Exercise goal -
Rewrite the records below, swapping every "Instruction" for "Goal" and keeping everything else the same.

Records shown -

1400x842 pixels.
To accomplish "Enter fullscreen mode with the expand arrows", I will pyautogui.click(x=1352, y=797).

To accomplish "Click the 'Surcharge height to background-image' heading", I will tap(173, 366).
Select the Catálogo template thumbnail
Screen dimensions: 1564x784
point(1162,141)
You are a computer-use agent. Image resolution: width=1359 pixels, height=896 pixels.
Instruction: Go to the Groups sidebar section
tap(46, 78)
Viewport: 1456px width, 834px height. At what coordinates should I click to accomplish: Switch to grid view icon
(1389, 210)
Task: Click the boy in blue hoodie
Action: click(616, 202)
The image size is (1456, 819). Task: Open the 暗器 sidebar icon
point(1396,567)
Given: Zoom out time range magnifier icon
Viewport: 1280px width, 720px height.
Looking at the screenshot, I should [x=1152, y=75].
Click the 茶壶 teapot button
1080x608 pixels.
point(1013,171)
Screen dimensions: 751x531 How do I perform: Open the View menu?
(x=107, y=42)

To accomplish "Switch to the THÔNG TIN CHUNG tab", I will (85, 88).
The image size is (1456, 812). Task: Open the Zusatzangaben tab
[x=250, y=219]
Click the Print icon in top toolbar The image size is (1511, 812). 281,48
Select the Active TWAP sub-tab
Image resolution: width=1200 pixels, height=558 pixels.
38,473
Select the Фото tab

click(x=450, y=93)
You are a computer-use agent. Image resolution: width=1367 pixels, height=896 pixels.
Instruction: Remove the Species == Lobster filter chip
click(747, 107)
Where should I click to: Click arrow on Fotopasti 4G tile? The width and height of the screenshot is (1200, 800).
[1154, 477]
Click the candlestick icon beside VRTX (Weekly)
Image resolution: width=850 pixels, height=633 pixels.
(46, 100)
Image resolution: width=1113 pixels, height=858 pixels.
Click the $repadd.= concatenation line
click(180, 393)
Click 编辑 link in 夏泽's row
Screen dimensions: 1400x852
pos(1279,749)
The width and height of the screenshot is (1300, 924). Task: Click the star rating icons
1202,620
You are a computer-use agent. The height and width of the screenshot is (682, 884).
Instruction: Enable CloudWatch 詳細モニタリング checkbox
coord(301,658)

Response -
1400x842 pixels.
To accomplish "Enter fullscreen mode with the expand arrows", I will pyautogui.click(x=1352, y=797).

To accomplish "Click the 'Surcharge height to background-image' heading", I will tap(173, 366).
Select the Catálogo template thumbnail
Screen dimensions: 1564x784
point(1162,141)
You are a computer-use agent. Image resolution: width=1359 pixels, height=896 pixels.
Goal: Go to the Groups sidebar section
tap(46, 78)
Viewport: 1456px width, 834px height. At what coordinates should I click to accomplish: Switch to grid view icon
(1389, 210)
Task: Click the boy in blue hoodie
Action: click(616, 202)
The image size is (1456, 819). Task: Open the 暗器 sidebar icon
point(1396,567)
Given: Zoom out time range magnifier icon
Viewport: 1280px width, 720px height.
Looking at the screenshot, I should [x=1152, y=75].
Click the 茶壶 teapot button
1080x608 pixels.
point(1013,171)
Screen dimensions: 751x531 How do I perform: Open the View menu?
(x=107, y=42)

To accomplish "Switch to the THÔNG TIN CHUNG tab", I will (85, 88).
The image size is (1456, 812). Task: Open the Zusatzangaben tab
[x=250, y=219]
Click the Print icon in top toolbar The image size is (1511, 812). 281,48
Select the Active TWAP sub-tab
Image resolution: width=1200 pixels, height=558 pixels.
38,473
Select the Фото tab

click(x=450, y=93)
You are a computer-use agent. Image resolution: width=1367 pixels, height=896 pixels.
Goal: Remove the Species == Lobster filter chip
click(747, 107)
Where should I click to: Click arrow on Fotopasti 4G tile? The width and height of the screenshot is (1200, 800).
[1154, 477]
Click the candlestick icon beside VRTX (Weekly)
Image resolution: width=850 pixels, height=633 pixels.
(46, 100)
Image resolution: width=1113 pixels, height=858 pixels.
Click the $repadd.= concatenation line
click(180, 393)
Click 编辑 link in 夏泽's row
Screen dimensions: 1400x852
pos(1279,749)
The width and height of the screenshot is (1300, 924). Task: Click the star rating icons
1202,620
You are a computer-use agent. The height and width of the screenshot is (682, 884).
Goal: Enable CloudWatch 詳細モニタリング checkbox
coord(301,658)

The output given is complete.